San Giovanni in Bragora
My favourite church in Venice is San Giovanni in Bragora, located in the sestiere of Castello. It was founded in the seventh century by Saint Magnus. In 817 it was remodelled by Giovanni Talonico and two further restorations took place in 1178 and 1475.
Two very famous Venetians were born in the parish of San Giovanni in Bragora and baptised in the church. The first was Pietro Barbo (1417–1471) who went on to become Pope Paul II, and the second the famous composer Antonio Vivaldi (1678–1741).
The Vivarini family
San Giovanni in Bragora also has some stunning art. There is a fine Madonna with Child and Saints by Bartolomeo Vivarini (1430–1491) next to paintings by his nephew, Alvise Vivarini (c. 1450–c. 1505). I am fascinated by the fact that these two men new each other and would have known, critiqued, and discussed each other’s work. The older man’s paintings are decidedly late Medieval, many being set in heavy gold frames, while the younger man’s work is renaissance in character. So here, in one generation, you see one of the most important stylistic changes in the history of art consciously taking place.

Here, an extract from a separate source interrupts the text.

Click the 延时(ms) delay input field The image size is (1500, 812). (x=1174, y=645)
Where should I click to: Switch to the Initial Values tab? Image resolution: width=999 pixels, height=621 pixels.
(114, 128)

You can find the work of the Vivarini family all over Venice. Alvise’s father (and Bartolomeo’s brother) Antonio was also a fine artist. They came from Murano, the island today associated with glass production.
The Baptism of Christ
Another stunning work of art in the church is the altar piece by Cima da Conegliano (1459–1518) depicting the baptism of Jesus Christ. The naturalistic scene in the bottom half of the painting is complemented with several multi-coloured angel heads above, peering out of heaven to witness the scene along with the Holy Spirit in the form of a dove. The colour of the sky is, for me, one of the most exquisite things in the whole of Venice.